#### [Dataset records]
++++

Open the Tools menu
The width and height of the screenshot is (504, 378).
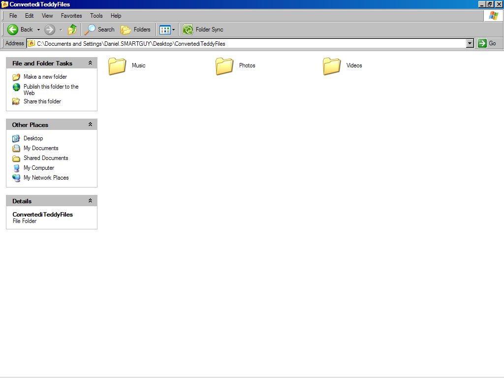point(96,16)
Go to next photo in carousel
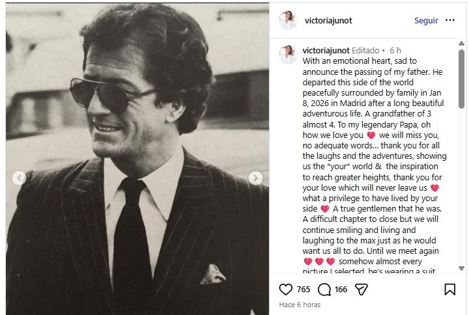 click(x=256, y=178)
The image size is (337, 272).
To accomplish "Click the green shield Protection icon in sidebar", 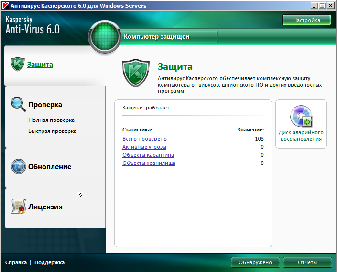I will tap(18, 65).
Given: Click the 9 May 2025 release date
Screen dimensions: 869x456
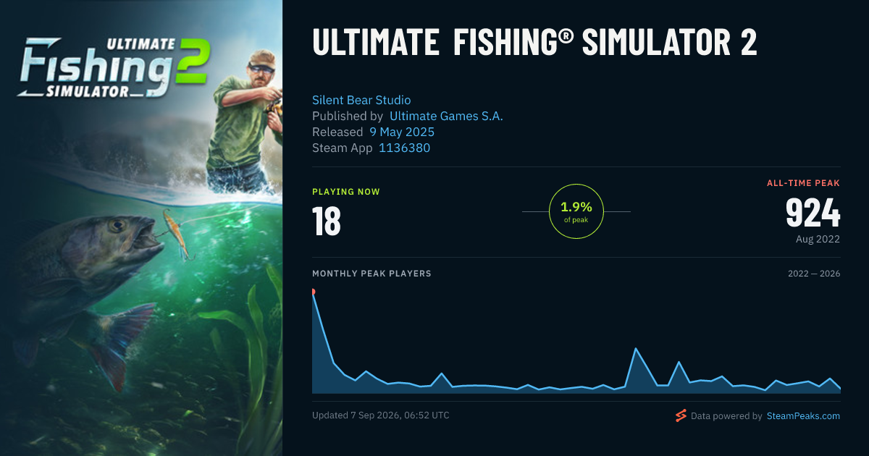Looking at the screenshot, I should click(x=402, y=132).
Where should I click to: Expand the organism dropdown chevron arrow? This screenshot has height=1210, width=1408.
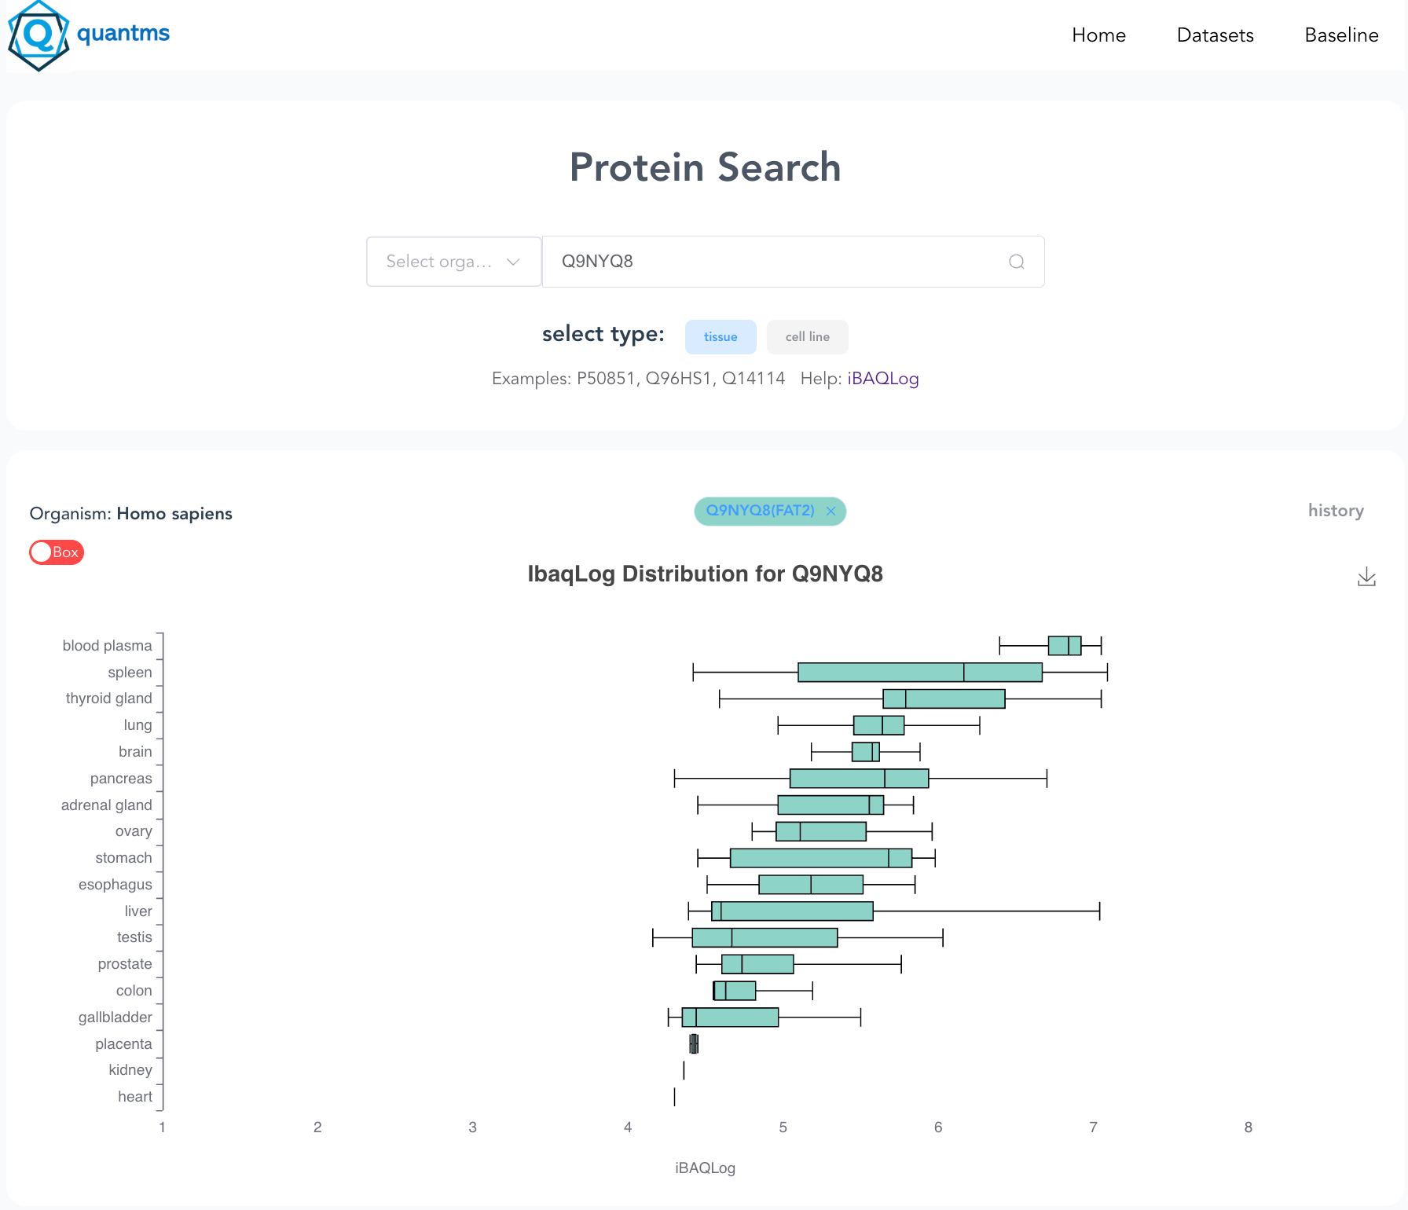[x=513, y=262]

++++

#### [Exercise aim]
Beginning with the line that contains "Where should I" and ending with the final line of the listing, return each line exactly. Omit all pictures.

#### [Task output]
Where should I click to: Expand the organism dropdown chevron arrow? This screenshot has height=1210, width=1408.
[x=513, y=262]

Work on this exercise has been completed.